A series of numerical experiments is conducted with a three-dimensional ocean general circulation model and a two-dimensional counterpart both designed for efficient integration over diffusive (millennial) time scales. With strong steady salinity fluxes (salting at low latitudes and freshening at high), basin mean temperature and several other diagnostics show a series of self-sustaining oscillations. The oscillations termed deep decoupling oscillations, exhibit halocline catastrophes at regular intervals, followed by warming deep decoupled phases (when the deep overturning is weak), cooling flushes, and in the lower range of salinity forcing, a coupled phase when the deep ocean advective/diffusive heat balance is almost, but not quite, met. It is suggested that oscillations arise when a steady overturning circulation encounters a contradiction: the poleward salt and heat transport needed to maintain convection in the polar ocean requires more overturning than is consistent with the reduced thermocline depth that results. This hypothesis is supported by the sensitivity to variations in the vertical diffusivity: increased vertical diffusivity stabilizes oscillating solutions into steady, thermally direct circulations.

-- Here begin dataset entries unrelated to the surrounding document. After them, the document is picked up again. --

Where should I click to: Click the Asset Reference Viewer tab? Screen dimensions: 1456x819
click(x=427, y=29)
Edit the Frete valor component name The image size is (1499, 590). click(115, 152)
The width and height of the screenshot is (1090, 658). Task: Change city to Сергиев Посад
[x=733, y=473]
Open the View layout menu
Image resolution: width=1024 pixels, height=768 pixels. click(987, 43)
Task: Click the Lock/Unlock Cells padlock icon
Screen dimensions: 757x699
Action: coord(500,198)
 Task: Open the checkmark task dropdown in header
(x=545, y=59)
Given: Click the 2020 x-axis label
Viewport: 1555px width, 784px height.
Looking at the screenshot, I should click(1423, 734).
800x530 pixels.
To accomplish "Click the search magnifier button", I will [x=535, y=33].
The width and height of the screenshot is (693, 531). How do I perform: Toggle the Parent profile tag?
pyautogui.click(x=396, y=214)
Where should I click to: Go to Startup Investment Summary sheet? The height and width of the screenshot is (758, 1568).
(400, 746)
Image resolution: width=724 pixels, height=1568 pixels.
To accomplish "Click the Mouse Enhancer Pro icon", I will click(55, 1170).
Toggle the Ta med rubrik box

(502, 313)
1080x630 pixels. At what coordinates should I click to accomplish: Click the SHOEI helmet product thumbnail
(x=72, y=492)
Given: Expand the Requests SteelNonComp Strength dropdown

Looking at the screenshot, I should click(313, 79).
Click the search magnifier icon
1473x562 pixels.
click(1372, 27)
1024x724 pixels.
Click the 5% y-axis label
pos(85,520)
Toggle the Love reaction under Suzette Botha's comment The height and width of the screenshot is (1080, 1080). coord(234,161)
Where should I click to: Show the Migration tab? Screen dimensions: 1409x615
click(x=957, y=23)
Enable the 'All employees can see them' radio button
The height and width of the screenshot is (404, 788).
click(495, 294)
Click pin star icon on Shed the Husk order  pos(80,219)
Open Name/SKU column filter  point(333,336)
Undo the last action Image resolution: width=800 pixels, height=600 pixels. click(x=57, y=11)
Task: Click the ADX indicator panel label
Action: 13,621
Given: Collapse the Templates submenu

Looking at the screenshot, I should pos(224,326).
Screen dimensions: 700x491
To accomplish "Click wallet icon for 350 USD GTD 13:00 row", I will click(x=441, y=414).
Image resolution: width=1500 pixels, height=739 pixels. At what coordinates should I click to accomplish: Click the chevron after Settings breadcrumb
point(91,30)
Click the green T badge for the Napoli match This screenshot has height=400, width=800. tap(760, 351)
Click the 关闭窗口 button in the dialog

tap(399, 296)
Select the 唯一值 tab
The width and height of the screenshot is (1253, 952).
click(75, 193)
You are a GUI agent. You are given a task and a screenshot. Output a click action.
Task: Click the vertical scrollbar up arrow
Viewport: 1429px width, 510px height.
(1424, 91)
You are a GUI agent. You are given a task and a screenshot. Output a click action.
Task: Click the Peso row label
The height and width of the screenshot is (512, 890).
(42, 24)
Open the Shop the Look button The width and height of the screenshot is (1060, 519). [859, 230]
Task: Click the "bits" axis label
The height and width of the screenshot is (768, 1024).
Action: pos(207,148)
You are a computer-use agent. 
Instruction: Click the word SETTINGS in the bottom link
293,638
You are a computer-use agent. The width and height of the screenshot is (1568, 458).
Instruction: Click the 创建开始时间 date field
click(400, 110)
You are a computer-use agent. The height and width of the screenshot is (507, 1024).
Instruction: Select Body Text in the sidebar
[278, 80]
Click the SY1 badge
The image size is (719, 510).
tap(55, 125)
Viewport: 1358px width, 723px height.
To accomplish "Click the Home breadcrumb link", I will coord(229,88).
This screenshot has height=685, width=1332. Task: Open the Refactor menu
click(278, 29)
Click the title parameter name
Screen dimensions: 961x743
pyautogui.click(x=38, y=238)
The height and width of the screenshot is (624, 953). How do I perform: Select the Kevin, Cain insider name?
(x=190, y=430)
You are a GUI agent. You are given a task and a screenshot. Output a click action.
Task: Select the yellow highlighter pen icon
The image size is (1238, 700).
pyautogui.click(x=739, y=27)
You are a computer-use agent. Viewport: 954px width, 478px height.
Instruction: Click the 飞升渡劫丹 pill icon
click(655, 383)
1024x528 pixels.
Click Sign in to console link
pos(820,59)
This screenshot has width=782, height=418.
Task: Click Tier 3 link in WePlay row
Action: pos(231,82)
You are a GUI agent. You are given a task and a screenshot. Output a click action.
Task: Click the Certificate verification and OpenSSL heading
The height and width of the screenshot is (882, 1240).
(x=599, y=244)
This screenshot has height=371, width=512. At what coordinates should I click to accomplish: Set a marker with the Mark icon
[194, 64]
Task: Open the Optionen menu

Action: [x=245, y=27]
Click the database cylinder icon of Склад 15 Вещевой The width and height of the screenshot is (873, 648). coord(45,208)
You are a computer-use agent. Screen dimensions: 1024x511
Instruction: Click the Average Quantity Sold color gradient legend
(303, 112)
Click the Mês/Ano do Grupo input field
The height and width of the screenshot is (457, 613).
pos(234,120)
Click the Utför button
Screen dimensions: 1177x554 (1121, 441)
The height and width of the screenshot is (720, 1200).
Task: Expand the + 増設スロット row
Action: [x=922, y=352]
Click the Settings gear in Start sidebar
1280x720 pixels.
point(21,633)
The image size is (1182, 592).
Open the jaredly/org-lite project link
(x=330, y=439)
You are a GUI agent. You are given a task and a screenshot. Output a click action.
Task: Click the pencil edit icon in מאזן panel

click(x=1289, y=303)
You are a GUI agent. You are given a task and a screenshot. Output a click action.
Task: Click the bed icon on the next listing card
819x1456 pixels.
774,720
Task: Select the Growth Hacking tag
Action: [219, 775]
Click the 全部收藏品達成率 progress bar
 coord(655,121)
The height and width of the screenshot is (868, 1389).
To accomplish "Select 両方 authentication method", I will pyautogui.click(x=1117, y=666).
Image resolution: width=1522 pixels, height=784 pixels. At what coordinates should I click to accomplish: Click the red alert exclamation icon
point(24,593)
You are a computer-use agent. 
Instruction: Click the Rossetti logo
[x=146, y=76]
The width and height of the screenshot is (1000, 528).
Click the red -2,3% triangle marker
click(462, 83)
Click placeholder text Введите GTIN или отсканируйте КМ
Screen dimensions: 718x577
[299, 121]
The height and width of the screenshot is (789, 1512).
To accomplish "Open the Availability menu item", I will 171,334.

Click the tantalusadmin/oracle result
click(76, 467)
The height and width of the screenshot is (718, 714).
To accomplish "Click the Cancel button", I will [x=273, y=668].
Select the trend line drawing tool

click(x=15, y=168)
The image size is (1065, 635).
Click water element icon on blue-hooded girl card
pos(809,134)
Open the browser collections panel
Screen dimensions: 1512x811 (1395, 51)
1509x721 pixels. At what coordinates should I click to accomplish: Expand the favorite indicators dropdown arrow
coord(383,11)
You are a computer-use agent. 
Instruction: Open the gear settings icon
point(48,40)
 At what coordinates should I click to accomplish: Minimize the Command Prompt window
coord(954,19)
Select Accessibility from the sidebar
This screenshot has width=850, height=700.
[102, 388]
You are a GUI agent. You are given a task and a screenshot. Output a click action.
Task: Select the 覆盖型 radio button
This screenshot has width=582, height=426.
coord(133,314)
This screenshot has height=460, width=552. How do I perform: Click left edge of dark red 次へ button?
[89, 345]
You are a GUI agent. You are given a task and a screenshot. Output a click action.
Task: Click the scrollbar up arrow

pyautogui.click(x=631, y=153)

Although deep decoupling oscillations appear in both two- and three-dimensional models, they occur over a much broader range of forcing in the three-dimensional model. This is shown to be due to heat and salt transports by the horizontal plane (gyre) motions in the three-dimensional model that intensify in the upper polar ocean in response to the formation of a halocline and eventually destabilize it. Increasing the wind stress in the three-dimensional model and the horizontal diffusivity in the two-dimensional model stabilizes oscillating solutions. The amplitude, shape, and period of the oscillations are also sensitive to the strength of the salinity forcing.
Another kind of oscillation, termed a loop oscillation, with a smaller amplitude and an overturning time scale, is found in some of the more weakly forced experiments with both models. These oscillations are shown to be a result of the advection of salinity anomalies by the deep overturning, affecting its strength in a manner that leads to their further amplification by feedback from the salinity flux boundary condition. A simple thermohaline loop model demonstrates the essential advective mechanism for this kind of oscillation.